Work to complete
1. Reproduce, word for word, the stretch of the article on Facebook's Australian news block from "The Australian law" through "spread of COVID-19.".
2. Carry on the article about Facebook blocking news in Australia from the point where it stops.

SYDNEY (Reuters) - Australians woke to empty news feeds on their Facebook Inc pages on Thursday after the social media giant blocked all media content in a surprise and dramatic escalation of a dispute with the government over paying for content.
The move was swiftly criticised by news producers, politicians and human rights advocates, particularly as it became clear that official health pages, emergency safety warnings and welfare networks had all been scrubbed from the site along with news.
“Facebook was wrong, Facebook’s actions were unnecessary, they were heavy-handed, and they will damage its reputation here in Australia,” Treasurer Josh Frydenberg told a televised news conference.
Frydenberg said Facebook Chief Executive Mark Zuckerberg gave no warning of the news shutdown when the pair spoke over the weekend about looming laws that will force both Facebook and search engine giant Google to pay local publishers for content.
The two men had a subsequent conversation on Thursday morning which was “constructive”, Frydenberg said, adding they discussed what he called “differing interpretations” about how the new Media Bargaining Code would work.
Facebook’s drastic move represents a split from Alphabet Inc-owned Google after they initially joined together to campaign against the laws. Both had threatened to cancel services in Australia, but Google has instead sealed preemptive deals with several outlets in recent days.
Rupert Murdoch’s News Corp was the latest to announce a deal in which it will receive “significant payments” from Google in return for providing content for the search engine’s News Showcase account.
Google declined to comment on the Facebook decision on Thursday.
The Australian law would require Facebook and Google to reach commercial deals with news outlets whose links drive traffic to their platforms, or be subjected to forced arbitration to agree a price.
Facebook said in its statement that the law, which is expected to be passed by parliament within days, “fundamentally misunderstands” the relationship between itself and publishers and it faced a stark choice of attempting to comply or banning news content.
The changes made by Facebook wiped clean pages operated by news outlets and removed posts by individual users sharing Australian news, three days before the country begins a nationwide vaccination program to slow the spread of COVID-19.
Lisa Davies, editor of daily The Sydney Morning Herald newspaper, owned by Nine Entertainment Co Ltd, tweeted: “Facebook has exponentially increased the opportunity for misinformation, dangerous radicalism and conspiracy theories to abound on its platform.”

Supplied information
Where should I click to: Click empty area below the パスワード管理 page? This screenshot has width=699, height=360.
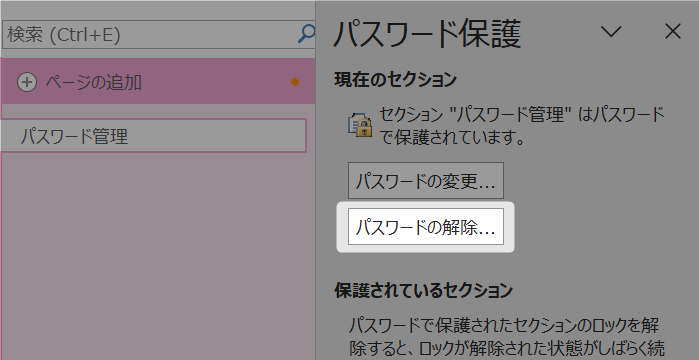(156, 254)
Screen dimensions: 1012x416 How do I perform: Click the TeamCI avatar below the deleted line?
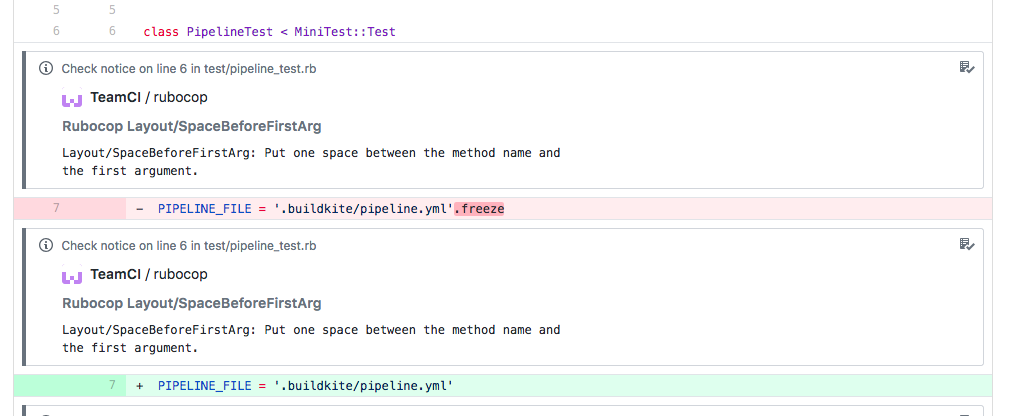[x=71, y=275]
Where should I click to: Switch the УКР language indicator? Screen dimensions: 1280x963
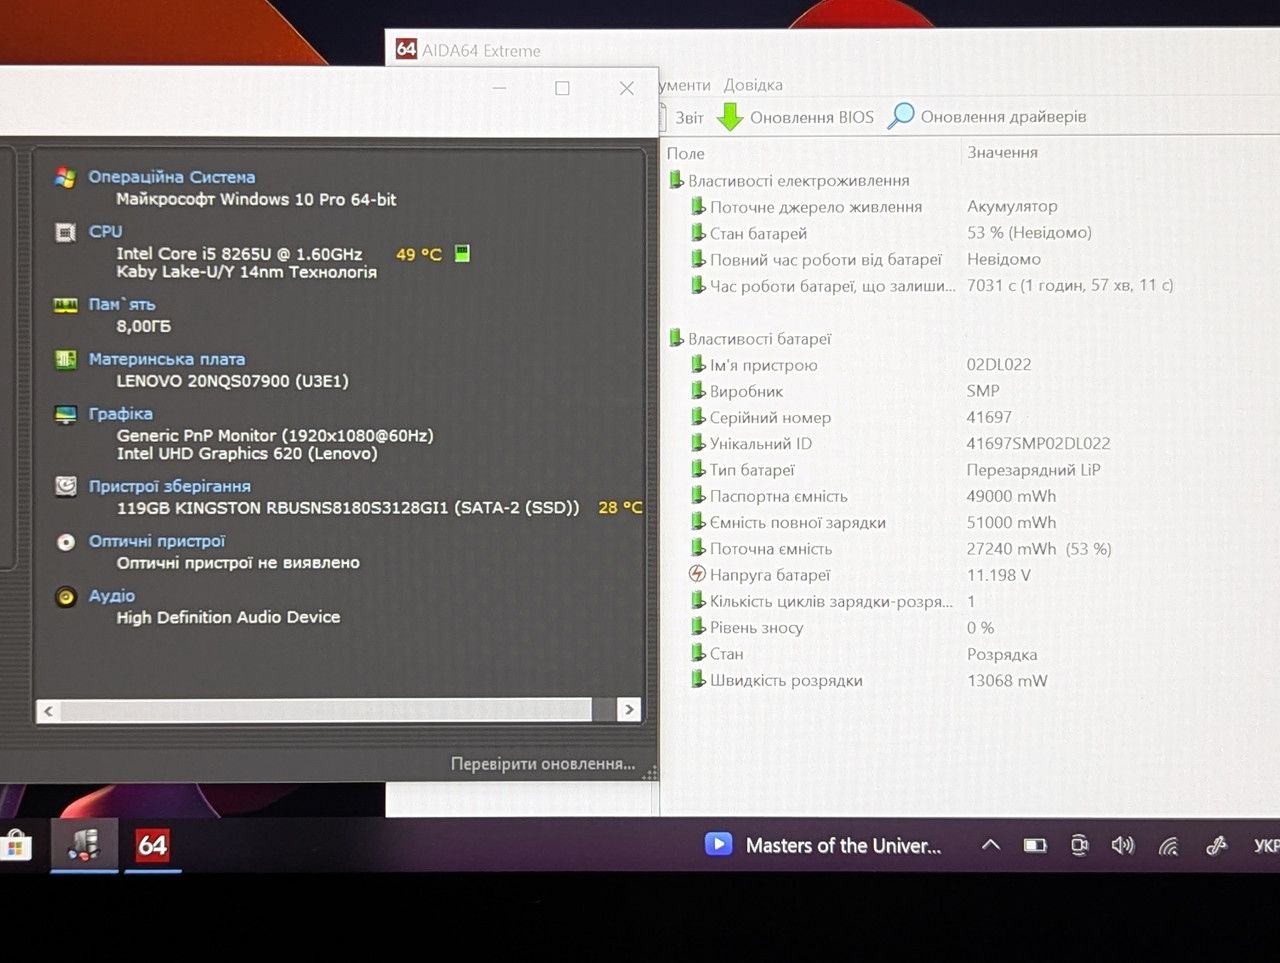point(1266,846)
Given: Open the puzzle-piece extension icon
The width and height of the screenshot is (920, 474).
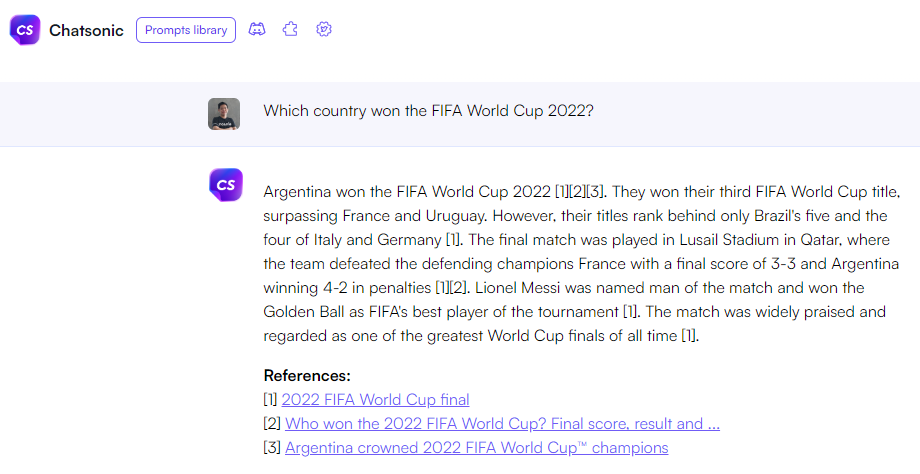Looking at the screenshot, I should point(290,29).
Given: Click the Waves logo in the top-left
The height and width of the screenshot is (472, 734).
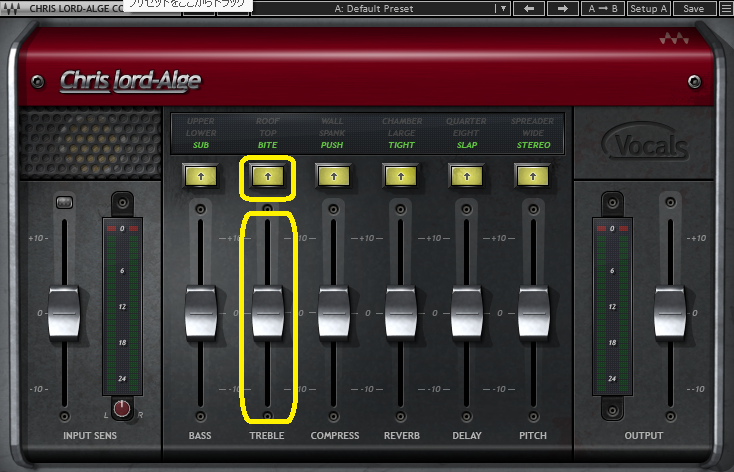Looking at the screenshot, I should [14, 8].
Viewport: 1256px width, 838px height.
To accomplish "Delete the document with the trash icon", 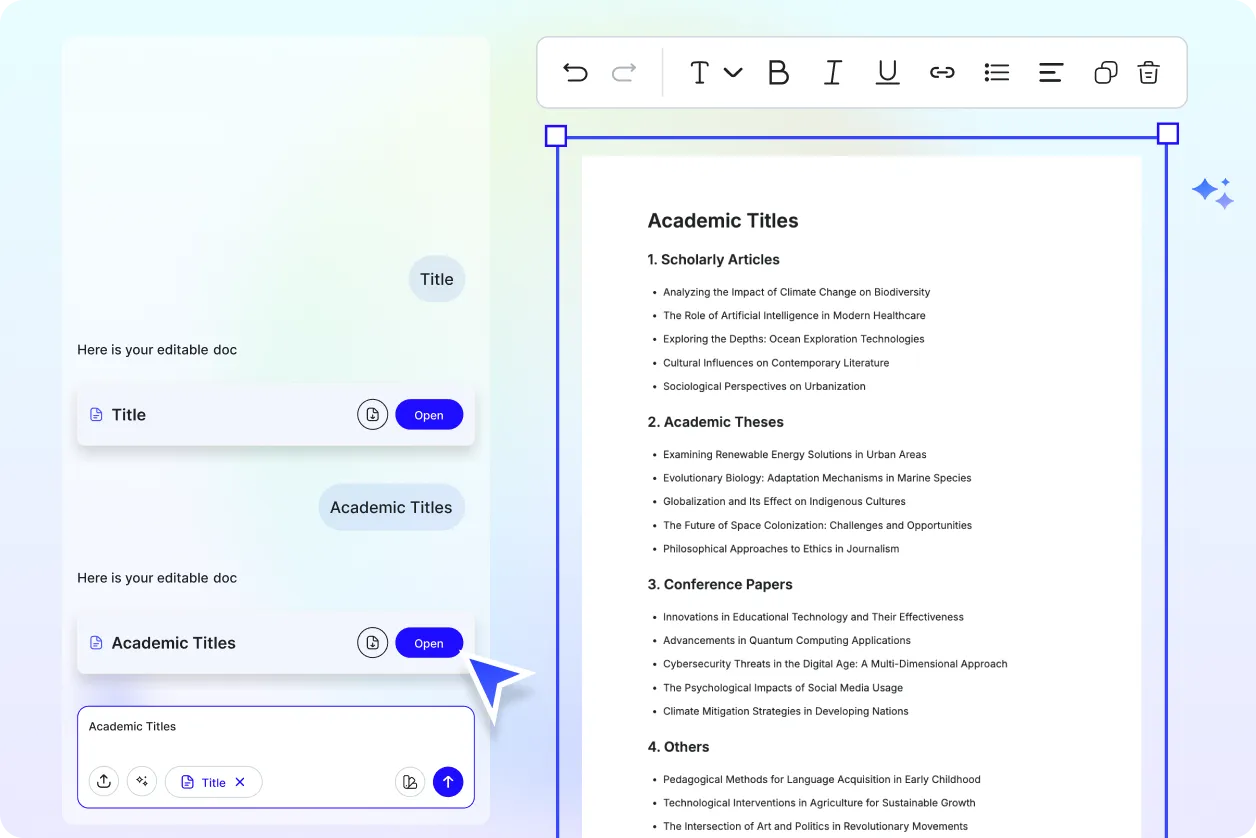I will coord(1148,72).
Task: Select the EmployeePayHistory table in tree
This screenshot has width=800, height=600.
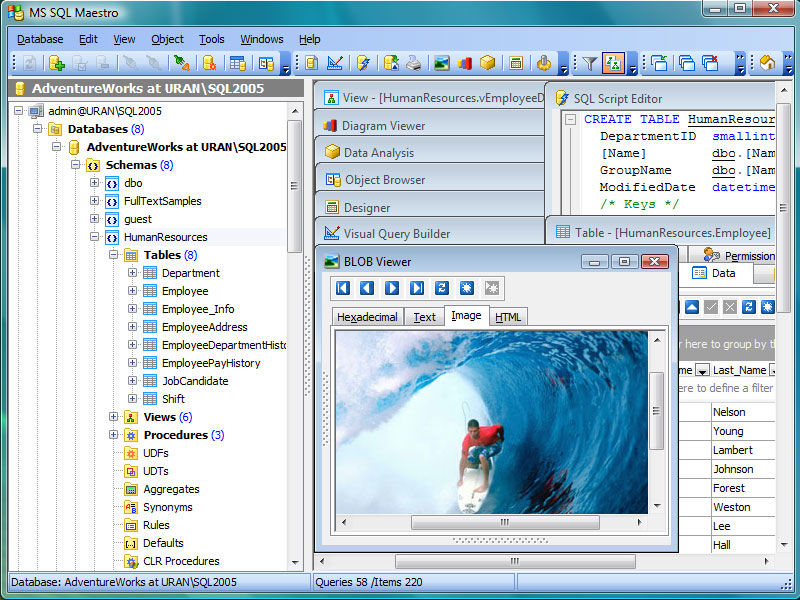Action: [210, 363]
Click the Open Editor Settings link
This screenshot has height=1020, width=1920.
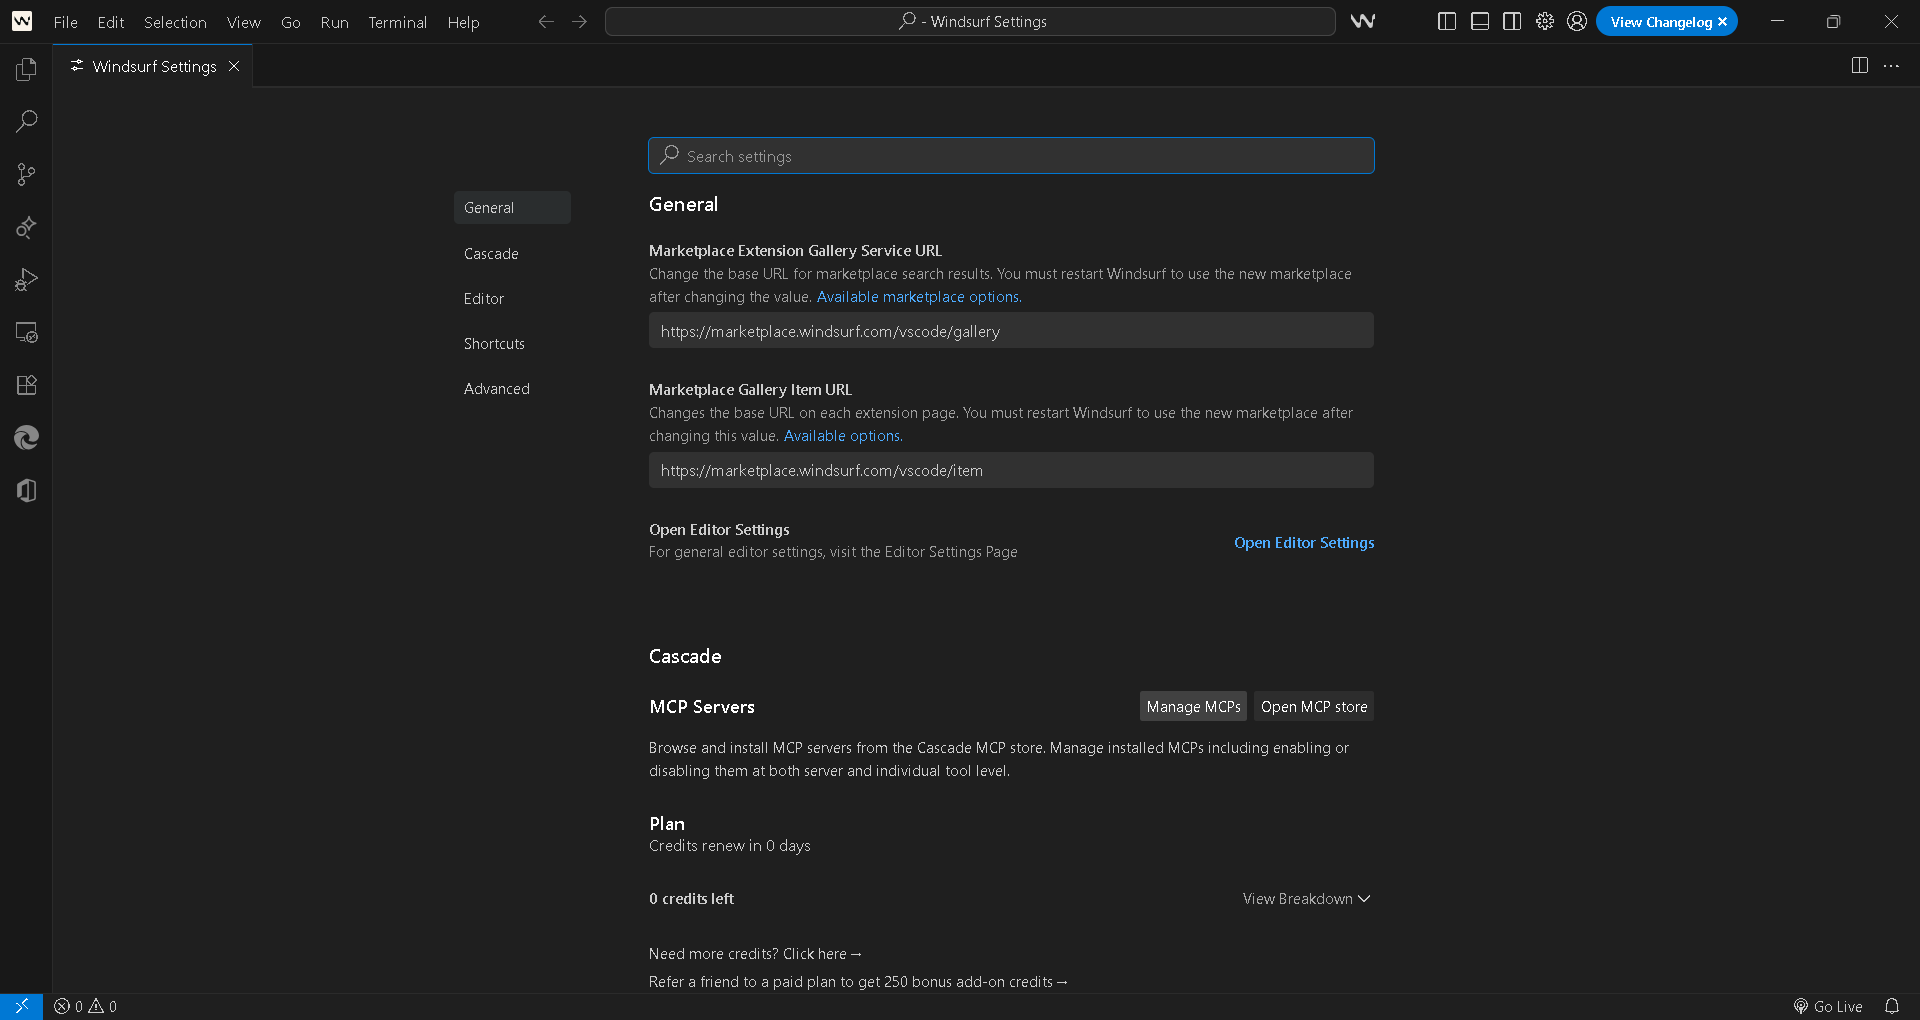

Per-task outputs
1.
The Australian law would require Facebook and Google to reach commercial deals with news outlets whose links drive traffic to their platforms, or be subjected to forced arbitration to agree a price.
Facebook said in its statement that the law, which is expected to be passed by parliament within days, “fundamentally misunderstands” the relationship between itself and publishers and it faced a stark choice of attempting to comply or banning news content.
The changes made by Facebook wiped clean pages operated by news outlets and removed posts by individual users sharing Australian news, three days before the country begins a nationwide vaccination program to slow the spread of COVID-19.

2.
The Facebook pages of Nine and News Corp, which together dominate the country’s metro newspaper market, and the government-funded Australian Broadcasting Corp, which acts as a central information source during natural disasters, were blank.
Also affected were several major state government accounts, including those providing advice on the coronavirus pandemic and bushfire threats at the height of the summer season, and scores of charity and non-governmental organisation accounts.
“This is UNACCEPTABLE,” tweeted Brianna Casey, chief executive of hunger relief charity Foodbank.
“Demand for food relief has never been higher than during this pandemic, and one of our primary comms tools to help connect people with #foodrelief info & advice is now unavailable. Hours matter when you have nothing to eat. SORT THIS OUT!”
SOME PAGES RESTORED
By mid-afternoon, many government-backed Facebook pages were restored but several charity pages and all media sites remained dark, including those of international outlets like the New York Times, the BBC and News Corp’s Wall Street Journal.
A Facebook representative in Australia did not immediately reply to a request for comment on the situation. Facebook Australia’s own page was down for a period of time before being restored.
“This is an alarming and dangerous turn of events,” said Human Rights Watch in a statement. “Cutting off access to vital information to an entire country in the dead of the night is unconscionable.”
Communications Minister Paul Fletcher said Facebook had sent the message to Australians that “you will not find content on our platform which comes from an organisation which employs professional journalists, which has editorial policies, which has fact-checking processes”.